(WORK INSTRUCTIONS) Rewrite the material below so that each "At what coordinates should I click to accomplish" becomes "Where should I click to do", leaving everything else unchanged.
======== RECORDS FOR THE TASK
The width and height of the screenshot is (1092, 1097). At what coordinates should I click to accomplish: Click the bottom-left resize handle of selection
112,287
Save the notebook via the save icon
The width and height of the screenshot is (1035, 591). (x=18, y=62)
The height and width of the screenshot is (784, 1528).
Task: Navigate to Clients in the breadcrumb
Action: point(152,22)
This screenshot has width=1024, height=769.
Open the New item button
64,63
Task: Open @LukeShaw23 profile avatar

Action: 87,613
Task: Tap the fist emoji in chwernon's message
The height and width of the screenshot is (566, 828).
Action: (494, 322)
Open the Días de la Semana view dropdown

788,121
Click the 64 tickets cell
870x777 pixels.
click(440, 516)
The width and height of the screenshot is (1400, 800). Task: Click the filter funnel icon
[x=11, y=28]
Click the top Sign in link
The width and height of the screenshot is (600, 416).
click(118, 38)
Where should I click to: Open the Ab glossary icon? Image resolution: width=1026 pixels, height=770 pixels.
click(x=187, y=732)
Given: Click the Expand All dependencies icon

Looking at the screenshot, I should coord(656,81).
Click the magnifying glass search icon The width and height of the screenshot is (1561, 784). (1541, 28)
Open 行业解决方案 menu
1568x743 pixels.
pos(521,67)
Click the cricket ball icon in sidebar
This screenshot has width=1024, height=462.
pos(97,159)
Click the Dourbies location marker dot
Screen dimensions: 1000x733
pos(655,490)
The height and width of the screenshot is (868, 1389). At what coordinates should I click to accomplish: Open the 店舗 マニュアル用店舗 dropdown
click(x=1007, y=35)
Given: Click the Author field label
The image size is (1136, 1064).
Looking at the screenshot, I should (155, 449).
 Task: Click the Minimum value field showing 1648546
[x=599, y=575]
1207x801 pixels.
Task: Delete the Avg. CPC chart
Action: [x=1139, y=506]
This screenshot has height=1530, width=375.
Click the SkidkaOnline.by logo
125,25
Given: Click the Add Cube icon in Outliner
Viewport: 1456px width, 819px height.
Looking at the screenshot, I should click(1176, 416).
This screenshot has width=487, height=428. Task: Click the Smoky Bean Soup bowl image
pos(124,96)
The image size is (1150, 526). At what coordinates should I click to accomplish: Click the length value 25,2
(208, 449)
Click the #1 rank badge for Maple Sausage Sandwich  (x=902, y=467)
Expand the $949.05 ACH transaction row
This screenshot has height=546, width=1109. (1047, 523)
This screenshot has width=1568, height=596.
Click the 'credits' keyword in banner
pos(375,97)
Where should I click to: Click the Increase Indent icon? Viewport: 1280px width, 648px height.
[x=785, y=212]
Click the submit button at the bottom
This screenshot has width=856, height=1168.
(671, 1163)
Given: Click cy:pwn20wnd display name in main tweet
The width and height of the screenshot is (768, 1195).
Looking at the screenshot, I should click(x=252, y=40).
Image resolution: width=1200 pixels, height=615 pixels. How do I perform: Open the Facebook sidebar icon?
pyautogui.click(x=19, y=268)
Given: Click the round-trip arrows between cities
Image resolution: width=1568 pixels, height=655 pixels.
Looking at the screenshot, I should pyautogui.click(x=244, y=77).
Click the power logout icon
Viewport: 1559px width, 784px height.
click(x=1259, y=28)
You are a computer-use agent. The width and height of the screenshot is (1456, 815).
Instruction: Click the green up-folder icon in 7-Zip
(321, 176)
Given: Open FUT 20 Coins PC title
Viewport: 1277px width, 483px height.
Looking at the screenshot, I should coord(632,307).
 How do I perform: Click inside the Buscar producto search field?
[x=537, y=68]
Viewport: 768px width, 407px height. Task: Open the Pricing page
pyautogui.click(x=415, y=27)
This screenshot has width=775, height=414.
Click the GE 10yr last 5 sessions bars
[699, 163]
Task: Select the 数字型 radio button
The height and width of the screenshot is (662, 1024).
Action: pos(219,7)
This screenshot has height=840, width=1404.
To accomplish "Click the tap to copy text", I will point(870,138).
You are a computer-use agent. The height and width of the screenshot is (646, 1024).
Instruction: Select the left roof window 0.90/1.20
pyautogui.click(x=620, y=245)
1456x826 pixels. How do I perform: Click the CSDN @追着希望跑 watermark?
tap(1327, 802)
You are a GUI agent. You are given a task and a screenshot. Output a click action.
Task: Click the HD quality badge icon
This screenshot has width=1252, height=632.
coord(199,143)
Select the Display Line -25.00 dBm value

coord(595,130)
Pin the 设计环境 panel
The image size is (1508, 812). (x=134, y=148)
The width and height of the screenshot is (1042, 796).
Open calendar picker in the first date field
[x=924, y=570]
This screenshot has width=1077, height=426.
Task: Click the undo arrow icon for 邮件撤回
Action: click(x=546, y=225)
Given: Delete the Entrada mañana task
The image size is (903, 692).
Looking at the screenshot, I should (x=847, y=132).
================
(CORRECT RESPONSE)
The width and height of the screenshot is (1092, 1097). Where should I click to do: Click the bottom-left resize handle of selection
112,287
Save the notebook via the save icon
The width and height of the screenshot is (1035, 591). (x=18, y=62)
The height and width of the screenshot is (784, 1528).
Task: Navigate to Clients in the breadcrumb
Action: point(152,22)
This screenshot has width=1024, height=769.
Open the New item button
64,63
Task: Open @LukeShaw23 profile avatar

Action: 87,613
Task: Tap the fist emoji in chwernon's message
The height and width of the screenshot is (566, 828).
Action: (494, 322)
Open the Días de la Semana view dropdown

788,121
Click the 64 tickets cell
870x777 pixels.
click(440, 516)
The width and height of the screenshot is (1400, 800). Task: Click the filter funnel icon
[x=11, y=28]
Click the top Sign in link
The width and height of the screenshot is (600, 416).
click(118, 38)
Where should I click to: Open the Ab glossary icon? Image resolution: width=1026 pixels, height=770 pixels.
click(x=187, y=732)
Given: Click the Expand All dependencies icon

Looking at the screenshot, I should coord(656,81).
Click the magnifying glass search icon The width and height of the screenshot is (1561, 784). (1541, 28)
Open 行业解决方案 menu
1568x743 pixels.
pos(521,67)
Click the cricket ball icon in sidebar
This screenshot has width=1024, height=462.
pos(97,159)
Click the Dourbies location marker dot
Screen dimensions: 1000x733
pos(655,490)
The height and width of the screenshot is (868, 1389). Where should I click to do: Open the 店舗 マニュアル用店舗 dropdown
click(x=1007, y=35)
Given: Click the Author field label
The image size is (1136, 1064).
Looking at the screenshot, I should (155, 449).
 Task: Click the Minimum value field showing 1648546
[x=599, y=575]
1207x801 pixels.
Task: Delete the Avg. CPC chart
Action: [x=1139, y=506]
This screenshot has height=1530, width=375.
Click the SkidkaOnline.by logo
125,25
Given: Click the Add Cube icon in Outliner
Viewport: 1456px width, 819px height.
Looking at the screenshot, I should click(1176, 416).
This screenshot has width=487, height=428. Task: Click the Smoky Bean Soup bowl image
pos(124,96)
The image size is (1150, 526). Where should I click to do: Click the length value 25,2
(208, 449)
Click the #1 rank badge for Maple Sausage Sandwich  (x=902, y=467)
Expand the $949.05 ACH transaction row
This screenshot has height=546, width=1109. (1047, 523)
This screenshot has width=1568, height=596.
Click the 'credits' keyword in banner
pos(375,97)
Where should I click to: Click the Increase Indent icon? Viewport: 1280px width, 648px height.
[x=785, y=212]
Click the submit button at the bottom
This screenshot has width=856, height=1168.
(671, 1163)
Given: Click cy:pwn20wnd display name in main tweet
The width and height of the screenshot is (768, 1195).
Looking at the screenshot, I should click(x=252, y=40).
Image resolution: width=1200 pixels, height=615 pixels. How do I perform: Open the Facebook sidebar icon?
pyautogui.click(x=19, y=268)
Given: Click the round-trip arrows between cities
Image resolution: width=1568 pixels, height=655 pixels.
Looking at the screenshot, I should pyautogui.click(x=244, y=77).
Click the power logout icon
Viewport: 1559px width, 784px height.
click(x=1259, y=28)
You are a computer-use agent. The width and height of the screenshot is (1456, 815).
Instruction: Click the green up-folder icon in 7-Zip
(321, 176)
Given: Open FUT 20 Coins PC title
Viewport: 1277px width, 483px height.
Looking at the screenshot, I should coord(632,307).
 How do I perform: Click inside the Buscar producto search field?
[x=537, y=68]
Viewport: 768px width, 407px height. Task: Open the Pricing page
pyautogui.click(x=415, y=27)
This screenshot has width=775, height=414.
Click the GE 10yr last 5 sessions bars
[699, 163]
Task: Select the 数字型 radio button
The height and width of the screenshot is (662, 1024).
Action: pos(219,7)
This screenshot has height=840, width=1404.
To accomplish "Click the tap to copy text", I will point(870,138).
You are a computer-use agent. The height and width of the screenshot is (646, 1024).
Instruction: Select the left roof window 0.90/1.20
pyautogui.click(x=620, y=245)
1456x826 pixels. How do I perform: Click the CSDN @追着希望跑 watermark?
tap(1327, 802)
You are a GUI agent. You are given a task and a screenshot. Output a click action.
Task: Click the HD quality badge icon
This screenshot has width=1252, height=632.
coord(199,143)
Select the Display Line -25.00 dBm value

coord(595,130)
Pin the 设计环境 panel
The image size is (1508, 812). (x=134, y=148)
The width and height of the screenshot is (1042, 796).
Open calendar picker in the first date field
[x=924, y=570]
This screenshot has width=1077, height=426.
Task: Click the undo arrow icon for 邮件撤回
Action: click(x=546, y=225)
Given: Delete the Entrada mañana task
The image size is (903, 692).
Looking at the screenshot, I should (x=847, y=132).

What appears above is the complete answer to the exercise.